■ TASK TO CARRY OUT ■
Line by line, output everything from the one that contains "Task: Click the Mar 29, 2026 date text" through the end of the material below, exactly as written and with no pictures.
(RAW DATA)
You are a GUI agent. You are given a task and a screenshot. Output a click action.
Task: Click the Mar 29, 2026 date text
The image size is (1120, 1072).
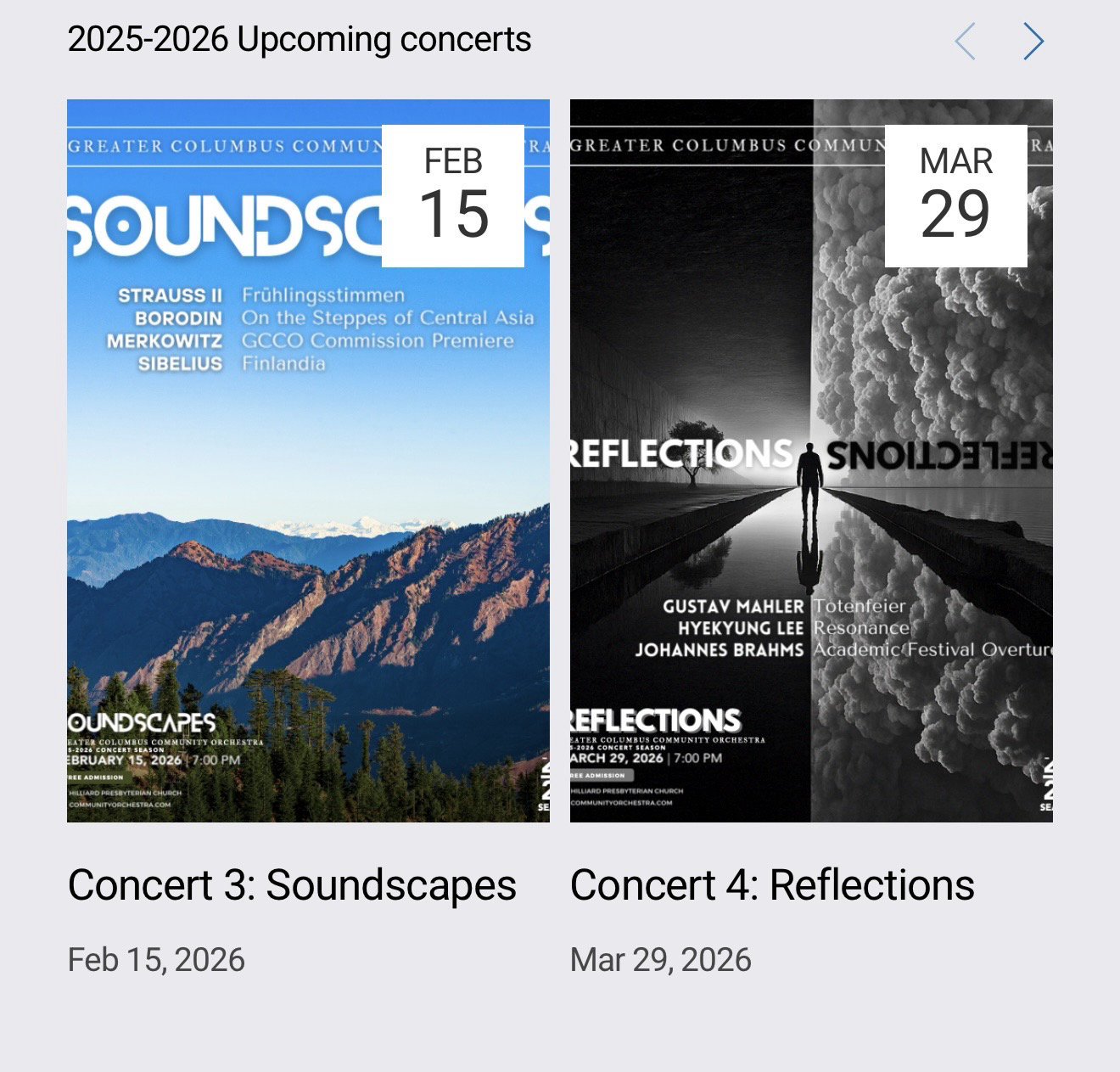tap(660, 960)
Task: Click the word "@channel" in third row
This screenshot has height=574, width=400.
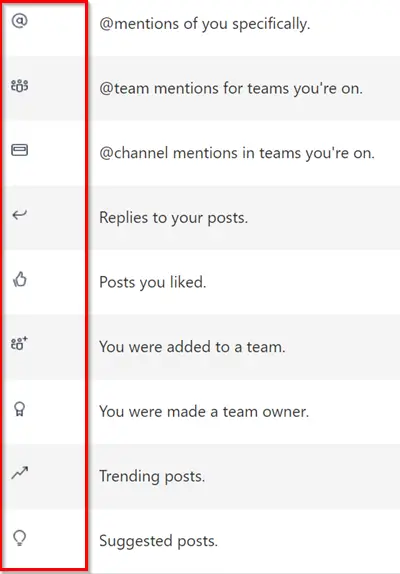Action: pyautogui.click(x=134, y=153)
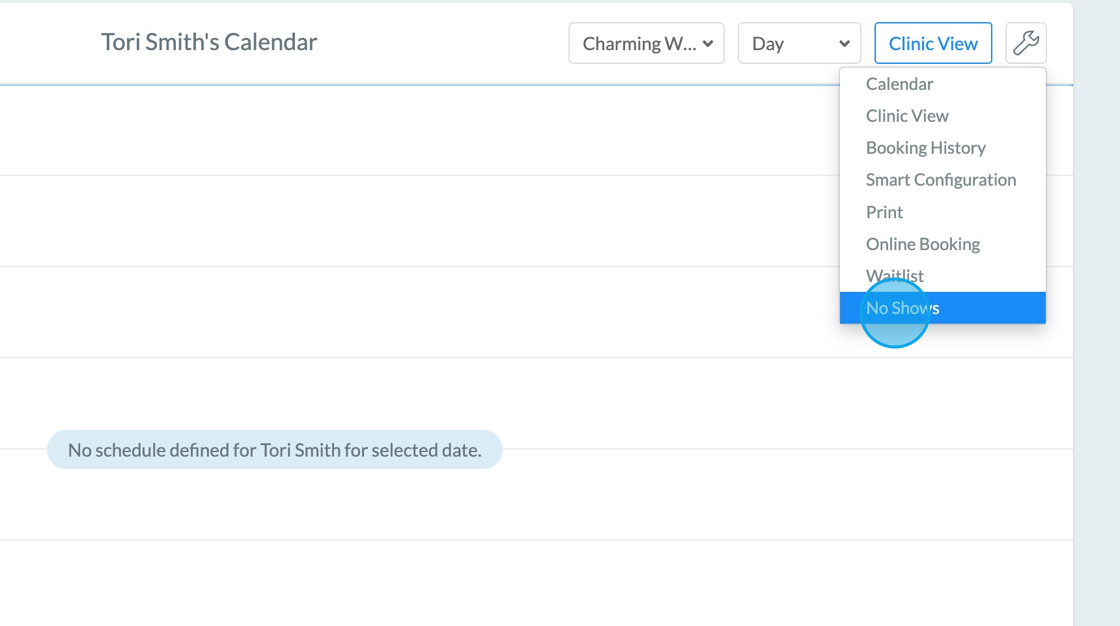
(End RAW DATA)
■ ANSWER FOR THIS EXERCISE ■
Task: Click the Mar 29, 2026 date text
The image size is (1120, 1072).
tap(660, 960)
Task: Click the word "@channel" in third row
This screenshot has height=574, width=400.
Action: pyautogui.click(x=134, y=153)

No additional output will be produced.